> [TASK]: Put the lines from the one containing "Task: Click the polypatch1 node icon" through the one containing "coord(616,609)" into a numbered list, leaving out blank lines. Include both of those lines.

> [SUPPLIED MATERIAL]:
####

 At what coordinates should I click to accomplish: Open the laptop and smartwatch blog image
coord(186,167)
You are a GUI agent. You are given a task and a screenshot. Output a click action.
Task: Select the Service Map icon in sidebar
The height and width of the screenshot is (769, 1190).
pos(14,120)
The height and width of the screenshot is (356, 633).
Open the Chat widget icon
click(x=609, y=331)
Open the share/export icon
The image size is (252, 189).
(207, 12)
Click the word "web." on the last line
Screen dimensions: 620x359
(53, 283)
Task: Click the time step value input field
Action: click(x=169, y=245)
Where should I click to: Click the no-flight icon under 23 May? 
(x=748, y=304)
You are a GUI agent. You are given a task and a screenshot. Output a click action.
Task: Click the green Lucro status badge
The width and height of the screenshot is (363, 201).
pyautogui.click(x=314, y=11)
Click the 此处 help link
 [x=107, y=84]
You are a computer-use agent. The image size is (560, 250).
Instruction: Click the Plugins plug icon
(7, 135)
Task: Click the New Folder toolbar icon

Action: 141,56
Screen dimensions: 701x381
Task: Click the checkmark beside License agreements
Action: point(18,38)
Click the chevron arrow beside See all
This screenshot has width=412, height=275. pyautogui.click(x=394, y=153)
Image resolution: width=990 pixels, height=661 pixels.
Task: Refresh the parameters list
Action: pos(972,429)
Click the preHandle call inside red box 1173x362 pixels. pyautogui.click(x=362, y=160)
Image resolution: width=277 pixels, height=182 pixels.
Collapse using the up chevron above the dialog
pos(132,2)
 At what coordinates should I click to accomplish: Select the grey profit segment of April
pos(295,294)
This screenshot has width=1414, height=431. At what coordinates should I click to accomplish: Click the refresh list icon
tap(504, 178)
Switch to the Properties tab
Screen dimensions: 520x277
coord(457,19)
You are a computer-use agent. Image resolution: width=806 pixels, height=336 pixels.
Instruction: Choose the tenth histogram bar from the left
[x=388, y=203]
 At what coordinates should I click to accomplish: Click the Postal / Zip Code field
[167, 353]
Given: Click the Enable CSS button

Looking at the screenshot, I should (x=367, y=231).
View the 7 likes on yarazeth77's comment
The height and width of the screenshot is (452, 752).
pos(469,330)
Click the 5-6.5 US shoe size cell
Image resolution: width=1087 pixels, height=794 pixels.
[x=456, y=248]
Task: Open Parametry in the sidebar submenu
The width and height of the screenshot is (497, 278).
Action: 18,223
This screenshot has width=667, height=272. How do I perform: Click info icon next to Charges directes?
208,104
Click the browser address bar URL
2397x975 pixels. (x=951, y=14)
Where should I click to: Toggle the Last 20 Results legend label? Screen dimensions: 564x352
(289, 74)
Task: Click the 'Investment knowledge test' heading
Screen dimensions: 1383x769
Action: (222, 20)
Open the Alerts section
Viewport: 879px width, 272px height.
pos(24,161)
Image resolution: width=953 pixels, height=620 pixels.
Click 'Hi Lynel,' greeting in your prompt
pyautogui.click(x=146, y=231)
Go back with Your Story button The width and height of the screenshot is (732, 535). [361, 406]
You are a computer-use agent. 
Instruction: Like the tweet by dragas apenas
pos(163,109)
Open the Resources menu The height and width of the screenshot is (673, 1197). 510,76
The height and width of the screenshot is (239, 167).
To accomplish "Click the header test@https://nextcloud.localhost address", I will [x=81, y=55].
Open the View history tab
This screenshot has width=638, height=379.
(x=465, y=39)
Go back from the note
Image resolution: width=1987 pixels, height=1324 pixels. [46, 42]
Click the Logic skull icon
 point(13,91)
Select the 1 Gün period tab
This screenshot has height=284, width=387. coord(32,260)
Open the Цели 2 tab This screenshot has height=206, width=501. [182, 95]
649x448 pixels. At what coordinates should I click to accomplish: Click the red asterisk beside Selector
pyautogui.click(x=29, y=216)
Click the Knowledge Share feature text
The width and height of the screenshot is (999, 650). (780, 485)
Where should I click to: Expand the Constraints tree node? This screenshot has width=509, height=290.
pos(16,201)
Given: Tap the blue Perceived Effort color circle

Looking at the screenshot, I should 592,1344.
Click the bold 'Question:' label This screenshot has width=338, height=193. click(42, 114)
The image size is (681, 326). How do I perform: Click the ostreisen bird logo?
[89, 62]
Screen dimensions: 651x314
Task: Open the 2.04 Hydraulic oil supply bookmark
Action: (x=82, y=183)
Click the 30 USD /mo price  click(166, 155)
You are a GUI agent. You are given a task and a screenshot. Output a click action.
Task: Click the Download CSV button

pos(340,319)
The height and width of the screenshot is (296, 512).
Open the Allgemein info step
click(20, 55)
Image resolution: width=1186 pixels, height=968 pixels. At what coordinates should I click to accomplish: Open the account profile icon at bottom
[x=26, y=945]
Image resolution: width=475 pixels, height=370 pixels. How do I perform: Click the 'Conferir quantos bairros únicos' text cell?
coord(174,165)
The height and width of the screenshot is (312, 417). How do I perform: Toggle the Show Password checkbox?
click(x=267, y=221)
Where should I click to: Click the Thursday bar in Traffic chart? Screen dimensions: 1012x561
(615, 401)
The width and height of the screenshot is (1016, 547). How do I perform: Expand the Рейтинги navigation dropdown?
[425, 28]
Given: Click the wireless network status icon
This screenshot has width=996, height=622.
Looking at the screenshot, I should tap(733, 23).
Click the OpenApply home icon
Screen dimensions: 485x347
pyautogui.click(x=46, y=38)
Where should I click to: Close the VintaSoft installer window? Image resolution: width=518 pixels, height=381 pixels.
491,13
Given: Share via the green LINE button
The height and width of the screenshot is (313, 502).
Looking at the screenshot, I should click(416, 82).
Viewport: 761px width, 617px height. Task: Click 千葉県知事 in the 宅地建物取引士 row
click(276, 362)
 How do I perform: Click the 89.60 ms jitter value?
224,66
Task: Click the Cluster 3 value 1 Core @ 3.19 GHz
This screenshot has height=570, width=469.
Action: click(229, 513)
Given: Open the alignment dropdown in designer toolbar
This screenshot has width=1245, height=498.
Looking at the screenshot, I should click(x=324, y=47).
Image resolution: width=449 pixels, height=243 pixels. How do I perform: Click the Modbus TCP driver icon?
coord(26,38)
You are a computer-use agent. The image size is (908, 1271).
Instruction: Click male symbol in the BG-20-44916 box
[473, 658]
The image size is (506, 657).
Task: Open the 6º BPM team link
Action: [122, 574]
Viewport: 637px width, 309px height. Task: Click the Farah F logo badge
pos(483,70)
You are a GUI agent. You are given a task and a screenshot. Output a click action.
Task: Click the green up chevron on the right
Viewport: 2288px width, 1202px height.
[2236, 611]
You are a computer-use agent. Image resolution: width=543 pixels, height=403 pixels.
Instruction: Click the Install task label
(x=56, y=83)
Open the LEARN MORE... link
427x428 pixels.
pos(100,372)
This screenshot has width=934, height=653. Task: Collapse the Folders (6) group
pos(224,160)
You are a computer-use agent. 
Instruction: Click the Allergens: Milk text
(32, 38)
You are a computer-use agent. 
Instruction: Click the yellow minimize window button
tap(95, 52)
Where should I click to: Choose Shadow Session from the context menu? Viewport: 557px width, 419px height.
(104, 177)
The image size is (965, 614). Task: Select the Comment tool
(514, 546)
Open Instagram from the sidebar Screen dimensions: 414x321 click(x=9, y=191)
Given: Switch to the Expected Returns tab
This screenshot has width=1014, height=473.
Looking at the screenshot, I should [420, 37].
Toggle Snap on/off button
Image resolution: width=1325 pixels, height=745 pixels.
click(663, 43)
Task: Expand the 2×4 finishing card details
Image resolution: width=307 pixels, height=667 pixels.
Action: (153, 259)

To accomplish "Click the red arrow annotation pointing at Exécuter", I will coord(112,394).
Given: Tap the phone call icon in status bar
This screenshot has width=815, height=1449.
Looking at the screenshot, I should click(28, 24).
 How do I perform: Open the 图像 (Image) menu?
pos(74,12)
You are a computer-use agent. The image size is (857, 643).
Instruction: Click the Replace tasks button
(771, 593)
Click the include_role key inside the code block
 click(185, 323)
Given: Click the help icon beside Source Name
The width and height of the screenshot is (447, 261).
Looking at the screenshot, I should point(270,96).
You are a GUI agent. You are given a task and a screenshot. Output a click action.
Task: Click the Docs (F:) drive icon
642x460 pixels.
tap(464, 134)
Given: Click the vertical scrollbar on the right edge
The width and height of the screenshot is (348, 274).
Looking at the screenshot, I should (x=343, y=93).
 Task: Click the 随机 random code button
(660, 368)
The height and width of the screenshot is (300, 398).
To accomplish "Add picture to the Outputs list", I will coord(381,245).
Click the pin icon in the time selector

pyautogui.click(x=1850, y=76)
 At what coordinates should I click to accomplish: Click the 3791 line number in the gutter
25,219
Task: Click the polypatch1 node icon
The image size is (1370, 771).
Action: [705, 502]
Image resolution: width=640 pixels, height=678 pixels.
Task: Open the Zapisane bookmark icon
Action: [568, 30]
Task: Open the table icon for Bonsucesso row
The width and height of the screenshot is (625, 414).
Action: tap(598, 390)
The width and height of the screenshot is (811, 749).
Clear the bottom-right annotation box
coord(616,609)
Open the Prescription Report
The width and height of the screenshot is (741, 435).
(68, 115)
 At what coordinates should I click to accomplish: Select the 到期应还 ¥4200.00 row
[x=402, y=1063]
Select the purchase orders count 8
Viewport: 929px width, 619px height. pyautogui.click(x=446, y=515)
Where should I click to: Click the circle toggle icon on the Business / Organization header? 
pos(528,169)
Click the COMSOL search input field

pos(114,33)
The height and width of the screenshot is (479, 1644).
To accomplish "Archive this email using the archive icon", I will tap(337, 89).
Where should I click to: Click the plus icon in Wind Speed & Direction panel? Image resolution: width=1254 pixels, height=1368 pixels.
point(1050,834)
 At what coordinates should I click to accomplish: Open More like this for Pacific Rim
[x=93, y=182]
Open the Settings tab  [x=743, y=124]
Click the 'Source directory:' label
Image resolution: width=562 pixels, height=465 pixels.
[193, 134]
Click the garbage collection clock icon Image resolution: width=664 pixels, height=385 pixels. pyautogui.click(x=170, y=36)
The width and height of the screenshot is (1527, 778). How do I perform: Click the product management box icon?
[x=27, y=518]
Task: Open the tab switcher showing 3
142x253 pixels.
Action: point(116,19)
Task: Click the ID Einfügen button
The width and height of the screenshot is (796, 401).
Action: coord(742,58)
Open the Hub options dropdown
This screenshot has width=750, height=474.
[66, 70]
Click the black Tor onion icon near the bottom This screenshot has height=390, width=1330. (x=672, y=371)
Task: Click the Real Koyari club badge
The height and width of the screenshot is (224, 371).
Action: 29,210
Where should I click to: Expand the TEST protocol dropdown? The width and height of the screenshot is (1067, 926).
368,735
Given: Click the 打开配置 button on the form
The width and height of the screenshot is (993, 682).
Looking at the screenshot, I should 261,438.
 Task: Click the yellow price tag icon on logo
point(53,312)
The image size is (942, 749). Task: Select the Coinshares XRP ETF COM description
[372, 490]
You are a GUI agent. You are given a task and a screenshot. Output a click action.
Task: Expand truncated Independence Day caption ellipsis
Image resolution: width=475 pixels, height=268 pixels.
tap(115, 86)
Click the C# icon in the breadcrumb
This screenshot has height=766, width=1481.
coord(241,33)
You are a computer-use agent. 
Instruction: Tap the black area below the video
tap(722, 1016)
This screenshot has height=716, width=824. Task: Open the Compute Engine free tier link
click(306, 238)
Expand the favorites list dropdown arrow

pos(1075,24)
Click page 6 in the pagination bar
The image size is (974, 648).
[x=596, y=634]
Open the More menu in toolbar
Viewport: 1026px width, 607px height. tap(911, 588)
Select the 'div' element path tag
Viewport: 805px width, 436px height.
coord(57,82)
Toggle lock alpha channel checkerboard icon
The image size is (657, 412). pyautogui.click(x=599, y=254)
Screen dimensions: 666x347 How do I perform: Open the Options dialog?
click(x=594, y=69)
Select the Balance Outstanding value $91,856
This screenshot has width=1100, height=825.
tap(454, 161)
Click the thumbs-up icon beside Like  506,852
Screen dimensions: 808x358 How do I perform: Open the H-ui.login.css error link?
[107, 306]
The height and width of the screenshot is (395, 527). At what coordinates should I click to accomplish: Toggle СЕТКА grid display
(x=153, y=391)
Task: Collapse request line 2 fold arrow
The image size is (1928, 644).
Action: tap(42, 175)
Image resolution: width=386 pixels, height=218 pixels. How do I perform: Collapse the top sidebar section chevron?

####

> [THE COMPLETED TASK]:
1. Task: Click the polypatch1 node icon
2. The image size is (1370, 771).
3. Action: [705, 502]
4. Image resolution: width=640 pixels, height=678 pixels.
5. Task: Open the Zapisane bookmark icon
6. Action: [568, 30]
7. Task: Open the table icon for Bonsucesso row
8. The width and height of the screenshot is (625, 414).
9. Action: tap(598, 390)
10. The width and height of the screenshot is (811, 749).
11. Clear the bottom-right annotation box
12. coord(616,609)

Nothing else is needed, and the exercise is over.